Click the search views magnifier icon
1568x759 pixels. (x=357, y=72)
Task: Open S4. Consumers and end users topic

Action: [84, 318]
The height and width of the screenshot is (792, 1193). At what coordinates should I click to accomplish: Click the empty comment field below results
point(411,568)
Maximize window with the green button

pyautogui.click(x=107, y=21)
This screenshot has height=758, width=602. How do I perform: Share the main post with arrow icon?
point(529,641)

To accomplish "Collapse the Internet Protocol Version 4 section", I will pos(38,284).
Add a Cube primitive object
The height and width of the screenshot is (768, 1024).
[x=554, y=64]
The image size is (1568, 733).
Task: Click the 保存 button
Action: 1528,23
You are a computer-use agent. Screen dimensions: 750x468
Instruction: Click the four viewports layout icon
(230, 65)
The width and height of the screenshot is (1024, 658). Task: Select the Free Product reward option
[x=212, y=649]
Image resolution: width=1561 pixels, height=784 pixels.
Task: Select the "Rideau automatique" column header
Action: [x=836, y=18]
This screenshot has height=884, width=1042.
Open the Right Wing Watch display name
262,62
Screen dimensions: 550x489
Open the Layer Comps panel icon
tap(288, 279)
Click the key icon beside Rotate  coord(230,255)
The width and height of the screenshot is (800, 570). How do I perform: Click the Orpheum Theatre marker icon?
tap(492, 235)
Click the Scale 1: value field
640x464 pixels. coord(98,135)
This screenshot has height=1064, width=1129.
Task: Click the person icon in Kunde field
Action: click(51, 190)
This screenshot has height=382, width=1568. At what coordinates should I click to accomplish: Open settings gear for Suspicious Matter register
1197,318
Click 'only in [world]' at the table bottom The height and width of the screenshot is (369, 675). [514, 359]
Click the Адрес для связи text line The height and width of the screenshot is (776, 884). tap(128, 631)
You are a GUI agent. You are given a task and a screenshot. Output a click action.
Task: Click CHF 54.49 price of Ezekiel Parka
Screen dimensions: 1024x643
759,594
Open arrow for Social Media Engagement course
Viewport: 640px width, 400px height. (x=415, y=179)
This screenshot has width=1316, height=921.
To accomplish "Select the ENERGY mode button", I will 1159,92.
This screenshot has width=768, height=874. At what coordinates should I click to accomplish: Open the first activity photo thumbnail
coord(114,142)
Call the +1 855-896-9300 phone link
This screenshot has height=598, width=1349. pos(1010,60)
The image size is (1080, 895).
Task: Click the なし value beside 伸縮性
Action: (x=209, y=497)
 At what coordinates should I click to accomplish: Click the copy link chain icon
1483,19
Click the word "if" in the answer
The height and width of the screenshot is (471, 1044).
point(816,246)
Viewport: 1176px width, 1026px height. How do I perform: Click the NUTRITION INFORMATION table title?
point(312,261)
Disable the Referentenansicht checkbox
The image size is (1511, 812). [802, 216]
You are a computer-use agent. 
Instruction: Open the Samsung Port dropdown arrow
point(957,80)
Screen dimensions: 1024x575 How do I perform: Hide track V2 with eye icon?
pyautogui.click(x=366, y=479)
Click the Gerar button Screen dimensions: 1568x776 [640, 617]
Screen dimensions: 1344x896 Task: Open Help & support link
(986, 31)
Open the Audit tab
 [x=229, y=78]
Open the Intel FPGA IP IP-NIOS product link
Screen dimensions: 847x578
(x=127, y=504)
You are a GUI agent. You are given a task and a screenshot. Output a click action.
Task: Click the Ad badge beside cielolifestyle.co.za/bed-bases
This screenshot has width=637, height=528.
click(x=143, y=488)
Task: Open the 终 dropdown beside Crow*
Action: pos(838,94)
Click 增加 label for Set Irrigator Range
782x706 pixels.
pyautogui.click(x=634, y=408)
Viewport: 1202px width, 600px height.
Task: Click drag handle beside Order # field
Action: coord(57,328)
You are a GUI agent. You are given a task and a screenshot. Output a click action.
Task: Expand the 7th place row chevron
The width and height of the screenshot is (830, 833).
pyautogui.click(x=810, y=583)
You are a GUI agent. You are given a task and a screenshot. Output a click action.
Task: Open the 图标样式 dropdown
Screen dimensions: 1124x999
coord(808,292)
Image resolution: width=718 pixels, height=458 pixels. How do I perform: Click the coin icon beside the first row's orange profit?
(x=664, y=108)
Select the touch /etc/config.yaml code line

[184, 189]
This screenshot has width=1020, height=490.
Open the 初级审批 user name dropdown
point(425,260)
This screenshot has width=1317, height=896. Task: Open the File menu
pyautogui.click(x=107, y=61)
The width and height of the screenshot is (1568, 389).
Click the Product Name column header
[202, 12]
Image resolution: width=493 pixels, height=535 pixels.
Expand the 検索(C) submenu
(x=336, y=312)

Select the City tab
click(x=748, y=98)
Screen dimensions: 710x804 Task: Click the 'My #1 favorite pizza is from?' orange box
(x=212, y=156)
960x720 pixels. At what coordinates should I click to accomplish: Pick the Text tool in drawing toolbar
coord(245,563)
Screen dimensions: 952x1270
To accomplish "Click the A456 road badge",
┄┄┄┄┄┄┄┄┄┄
Report the tally of lines in the material holding "will", and add nothing to it.

2